Hi uR. I just had this post I'd typed to you. You know- one of the most amazing ones ever (ok, so it wasn't, but who'd know?) and it went- poof! Be-gone!

The crux of it was..... Well first, thank you for your post. It was really, really nice. Towards the end.. I had tears in my eyes.

And then something happened- I went a bit on a tangent (surprised?) about how I just feel so uncomfortable w compliments. Even physically uncomfortable. I am so insecure these days about that kind of thing. I'm not bringing this up for attention or bc I feel sorry for myself or anything like that. I just have physical pains when someone says something nice to me and I just don't know what to believe about anything any more.

Let me add- this sounds a lot more screwed up than I am... I think....

Just doing a little internal digging.

Anyway. uR- I know you don't say things you don't mean, and you are not obligated to say anything nice- or anything at all, for that matter. However, I just have a hard time when someone says something nice about me. I feel like they have to bc they are my friend or it just seems like the right thing to do.

I'm also not devulging this bc I feel sorry for myself. That's not the case at all. I'm not a victim of anything other than circumstance. And that's not a victim. It just happens to be my life right now. We all have things. But, more so, I guess, is that I am ok- I'm not crying about my flaws I am who I am. But when taken out of that comfort zone, and getting a compliment or something... Eeeks! What is wrong?
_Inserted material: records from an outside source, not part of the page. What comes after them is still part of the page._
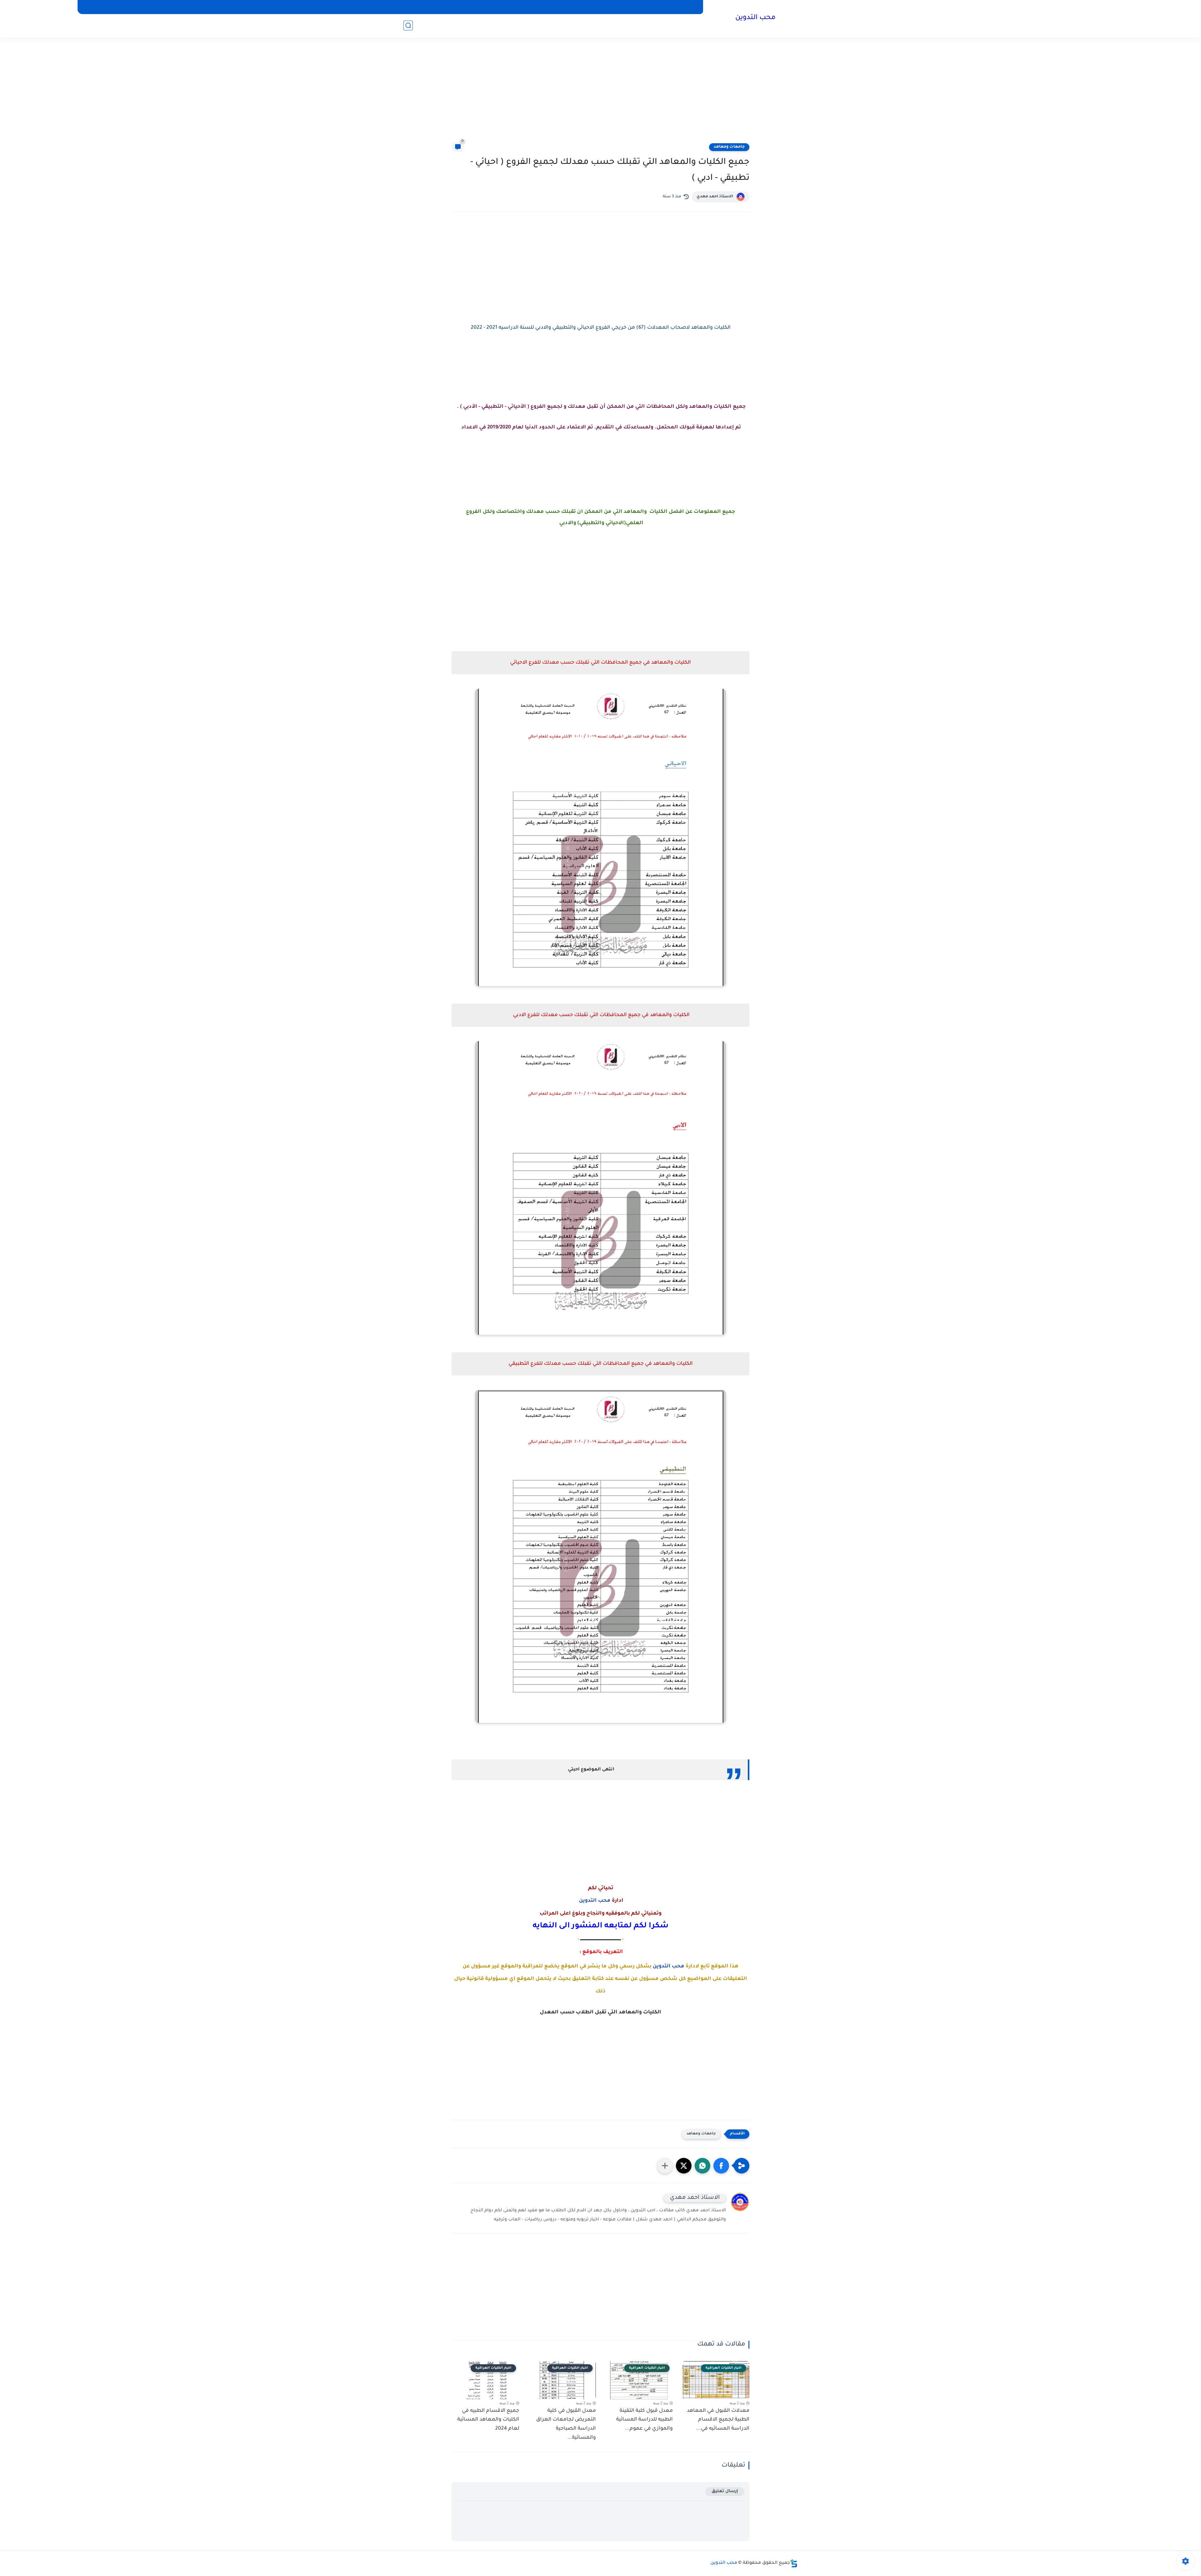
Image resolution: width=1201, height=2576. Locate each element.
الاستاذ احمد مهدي (715, 197)
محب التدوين (755, 18)
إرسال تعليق (725, 2491)
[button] (721, 2166)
Ok, uR, the box analogy. Exactly how I picture it with my marriage. I wrapped up that part of my past in a box w a pretty ribbon. I want to preserve it. It's a wonderful thing. Everything from that point until now- I want to release it. Be gone! I don't want that in my life! That's why it's so hard to see xh now. What he represents is pain now. This stranger who he has become is not the guy in the box, and I don't want him in my life.
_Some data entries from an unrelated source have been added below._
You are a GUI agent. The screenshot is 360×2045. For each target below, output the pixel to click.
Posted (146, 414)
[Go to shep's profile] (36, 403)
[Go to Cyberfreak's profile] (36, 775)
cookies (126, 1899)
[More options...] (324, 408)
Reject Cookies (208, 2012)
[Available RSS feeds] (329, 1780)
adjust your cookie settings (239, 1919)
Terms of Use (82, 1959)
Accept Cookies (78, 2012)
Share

The past few days have been ok. I see my life further and further from him. It makes me very sad if I really think about it like that, but it feels good to be moving on w my own life. I have though here and there- wondered if he is truly happy there. It's so hard to imagine, yet, I just don't know him anymore. Maybe he was lying to me when he said he was miserable there, it doesn't feel like it, but who really knows? I don't think he would have gone back if he didn't see a future. But, I also don't think he thinks long-term either. But he saw something. It's not easy, but, it's that way and so.... Whatever.

I know he is in crisis, but I mean, really? I can't even....

I have plans. Been doing much more. However, coming home alone can be sad. When you are w people and having a good time- coming home to a silent dark house, then trying to fill the time with the same happiness you were just feeling around others- and now you are alone. Ick. I'm a people person. That's one of my biggest challenges. And yet, I have my guard up like I'm Fort Knox and don't know if I'd ever let anyone in.

Crap. I should move in w a therapist. I'd be like Bill Murray in What About Bob.